Finally, the perception of free education, or free anything, for that matter, is a known and problematic phenomenon. Free educational offerings may be perceived as not being of as much value as offerings that are fee based. It currently works because the educational institutions offering free copyright education and the copyright experts who work for them have stellar reputations. Free courses may also signal to institutional administrators that copyright education and expertise in copyright is not valuable. And nothing can be further from the truth. A copyright education center would have to build its reputation over time, together with the reputations of those experts that lead and educate, for the center to be able to justify “free” educational offerings. Thus, offering free education from the start is a model that will require in-depth analysis in the business planning stage because of the apparent sustainability issues and the signal that it may send to administrators that copyright education is not to be valued because it is being offered for free.

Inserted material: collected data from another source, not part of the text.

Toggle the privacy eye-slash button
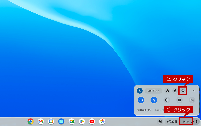coord(192,100)
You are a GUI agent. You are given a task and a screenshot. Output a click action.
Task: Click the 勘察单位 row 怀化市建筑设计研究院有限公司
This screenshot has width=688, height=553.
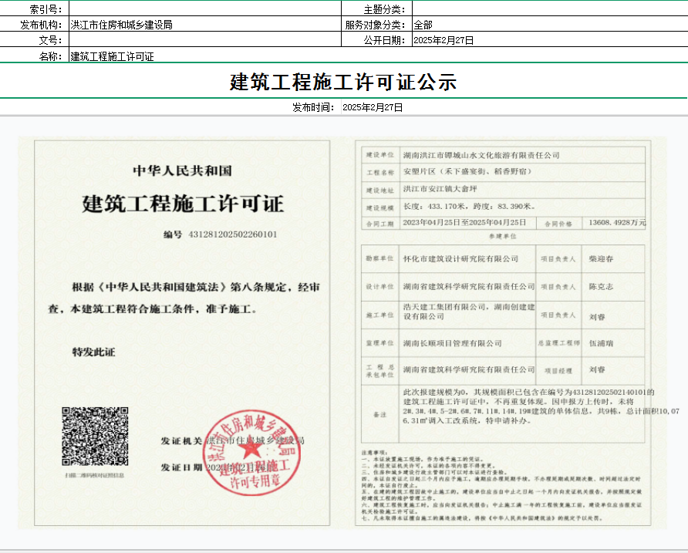(460, 259)
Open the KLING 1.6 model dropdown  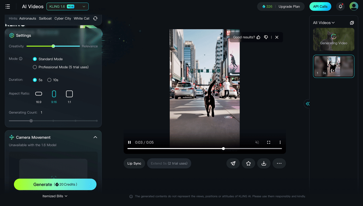pyautogui.click(x=67, y=6)
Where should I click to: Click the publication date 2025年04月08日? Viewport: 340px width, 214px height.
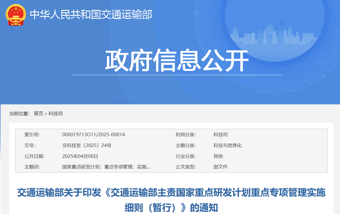point(80,156)
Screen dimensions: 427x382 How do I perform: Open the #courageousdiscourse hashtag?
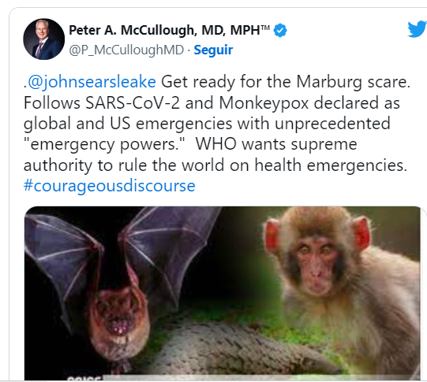click(x=110, y=186)
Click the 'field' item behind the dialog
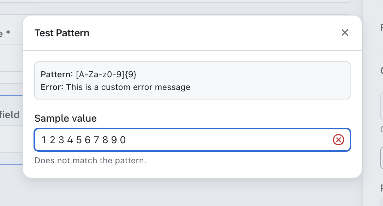Screen dimensions: 383x206 (x=10, y=115)
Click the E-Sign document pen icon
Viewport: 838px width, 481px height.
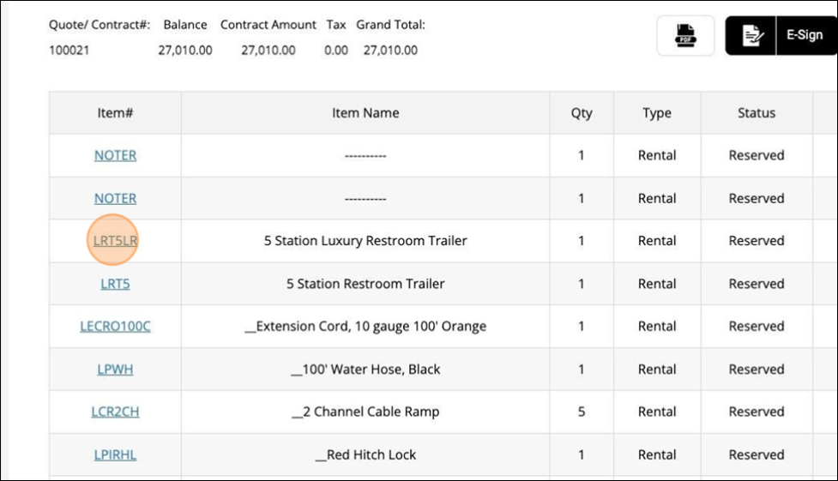point(751,36)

2. Copyright education that is fee based, whether by subscription, bulk purchase, or individually priced offerings. These offerings may be developed as part of a series or even a certification program. While this model is speculatively interesting, it does not take into account critical mass audience necessary to either launch or meet start-up costs. In addition, it ignores elements that form the library, archive, and museum community. Organizations that are launched without anchor to existing members of the community or existing organizations that serve the community have, over time, had difficulties in gaining traction due to their lack of reputation. Libraries, archives, and museums work with trusted partners. It can be difficult to launch an initiative if it remains unaffiliated. In addition, an enormous and sustained communications and outreach initiative would be necessary to attract sufficient traction to ensure success, particularly in the first year or two of operation. Fee based offerings, whether subscription, bulk purchase, or individually priced, would likely only work if the offerings were anchored in the sector in some way or fashion.

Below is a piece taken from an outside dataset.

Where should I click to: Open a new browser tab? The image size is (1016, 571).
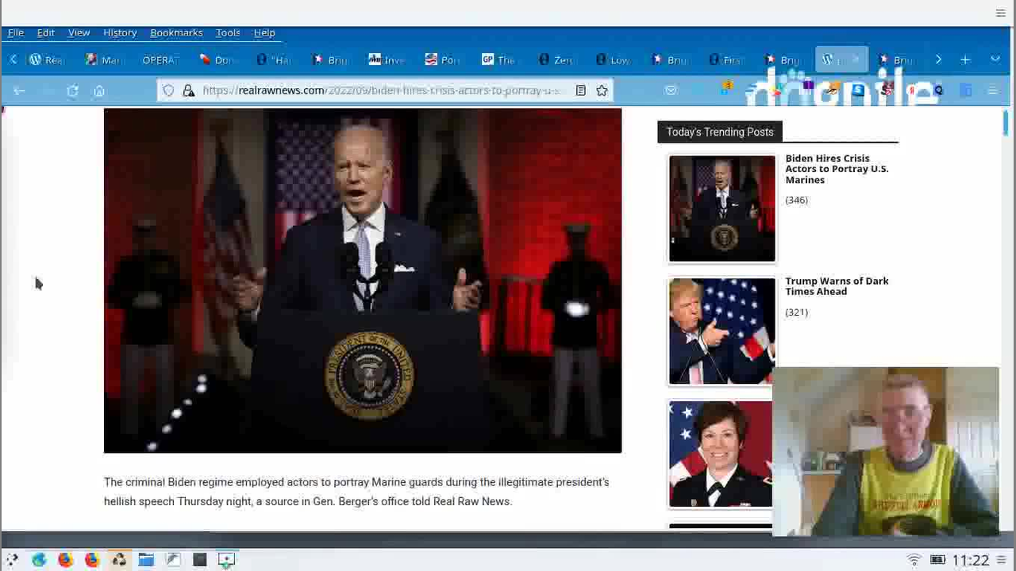pyautogui.click(x=965, y=60)
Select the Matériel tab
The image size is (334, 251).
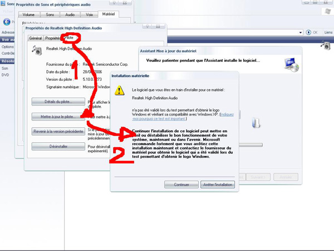pyautogui.click(x=108, y=13)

3. Creating a member-based organization is another alternative model. This model is very popular in the nonprofit sector and indeed in the library, archive, and museum community. In this model, institutions would pay annual dues to support copyright education programming. Programming would be available at no cost or at low cost to members. This model holds some promise, but some member-based organizations appear to be struggling to achieve scale, finding that affordable membership dues are not sufficient to meet costs, especially where content development is required. In addition, the library, archive and museum community may be oversubscribed with too many memberships, creating concern that the time may have past for this model.
4. An intriguing possibility for a business model lies in creating copyright education center as a benefit for members of existing member-based organizations that service the library, archive, and museum community and where their mandates coincide with the needs outlined in this report. Infrastructure costs may be lower because these organizations already have structures and online service delivery mechanisms. Their members also align well with copyright education audiences as identified here and in the 2018 report. In addition, membership-based organizations already servicing the library, archive, and museum communities would provide opportunities not only for developing online programming and community support, but also for in-person workshops and courses because they already hold conferences and workshops. Moreover, the need to anchor the copyright education initiative so that it is affiliated with a trusted organization in the community would be met. However, it will be important to understand what costs may be incurred in achieving critical mass for these education offerings–whether online, in person or both–and how member based organizations might share these costs among each other and with their members. And finally, consideration will have to be given to whether, how, and when learning opportunities may be offered to non-members. This model represents a hybrid of all previous models but will require a business plan so that detailed financial requirements are understood.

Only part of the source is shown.